Channel NewsAsia
SINGAPORE, June 7, 2004: Thirteen Hindu deities at an unregistered Hindu temple will have to find a new home after the High Court threw out its caretaker’s claim that the land on which it is situated belongs to him. Sri Marathadi Muneeswarar Temple, which has devotees here and from Malaysia, has stood on the state-owned site for 48 years. The 500-sq-m piece of land which lies off Upper Changi Road North has been earmarked for industrial development. In January, the Jurong Town Corporation (JTC) started court proceedings for a demolition order against the temple under the State Lands Encroachment Act. In turn, temple founder Veerappan Ariappthire, 79, sued the Attorney-General – the representative of the State – and the JTC. Last Monday, Mr. Veerappan’s lawyer, Mr. Subhas Anandan, asked the court to prevent the AG and the JTC from exercising rights of ownership on the property. He is filing an appeal against the judgment.

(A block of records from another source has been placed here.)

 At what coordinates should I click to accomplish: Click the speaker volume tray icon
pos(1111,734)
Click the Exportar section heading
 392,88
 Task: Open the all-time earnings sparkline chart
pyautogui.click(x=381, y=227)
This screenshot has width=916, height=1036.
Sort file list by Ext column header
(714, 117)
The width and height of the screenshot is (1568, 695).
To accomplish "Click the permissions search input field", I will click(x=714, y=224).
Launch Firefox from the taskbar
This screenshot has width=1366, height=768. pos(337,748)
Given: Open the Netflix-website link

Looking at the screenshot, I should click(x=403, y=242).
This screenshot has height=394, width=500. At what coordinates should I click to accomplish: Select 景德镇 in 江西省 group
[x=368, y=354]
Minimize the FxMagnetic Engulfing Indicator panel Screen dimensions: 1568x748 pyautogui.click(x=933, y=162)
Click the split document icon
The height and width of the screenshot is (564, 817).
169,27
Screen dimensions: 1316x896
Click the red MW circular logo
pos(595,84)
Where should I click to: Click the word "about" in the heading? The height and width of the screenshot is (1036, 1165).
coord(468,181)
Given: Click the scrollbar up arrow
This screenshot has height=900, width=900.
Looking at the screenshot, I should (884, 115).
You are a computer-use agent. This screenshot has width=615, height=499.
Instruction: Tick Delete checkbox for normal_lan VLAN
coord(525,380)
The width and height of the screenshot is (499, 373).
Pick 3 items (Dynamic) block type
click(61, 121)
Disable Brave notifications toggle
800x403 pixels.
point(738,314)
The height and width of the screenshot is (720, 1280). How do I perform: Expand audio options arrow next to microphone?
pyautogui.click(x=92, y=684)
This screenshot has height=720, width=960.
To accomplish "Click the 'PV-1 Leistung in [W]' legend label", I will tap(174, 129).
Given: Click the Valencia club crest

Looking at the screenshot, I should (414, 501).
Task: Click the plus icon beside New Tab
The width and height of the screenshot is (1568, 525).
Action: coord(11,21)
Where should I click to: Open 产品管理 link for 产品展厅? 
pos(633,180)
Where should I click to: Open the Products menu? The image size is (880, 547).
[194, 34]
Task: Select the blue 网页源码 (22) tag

Mr. Veerappan, 79, has contended that by “words and conduct” between 1990 and last year, the JTC had promised to sell the land. He alleged that in a meeting with the JTC in 1990, temple devotees had told JTC officer Leong Siew Khiong that they wanted to buy the land – an offer that they repeated in 1999. Mr. Veerappan claimed the JTC’s answer was that they would look into the matter. Mr. Leong, however, has said he had “no recollection” of the alleged meeting in 1990. He said the issue of a land sale was first raised in 1999 and he had told the temple committee that the site could not be sold as it was meant for industrial use by the state. In 2000, the JTC erected a fence on the land. Mr. Veerappan took it as an indication that “JTC would eventually sell the land to the temple.” But the JTC denied making any such representations. A JTC spokesman said that temple devotees knew as early as 1999 that the JTC planned to recover the land.
The fence was erected to the stop the temple “from expanding further,” said the JTC, “not an indication of allowing the temple to stay.” The JTC said it has been acting as an agent of the government in clearing the land of squatters over the 1980s and 1990s. “The temple was left to the last because some of the squatters worshipped at the temple,” said the spokesman. The tussle has taken its toll on Mr Veerappan, who sank a total of US$15,000 from his CPF savings into the temple. He said in Malay: “I haven’t been sleeping. If they take the temple away, I think I’ll die of heartache. Everything will be gone … my entire life effort.”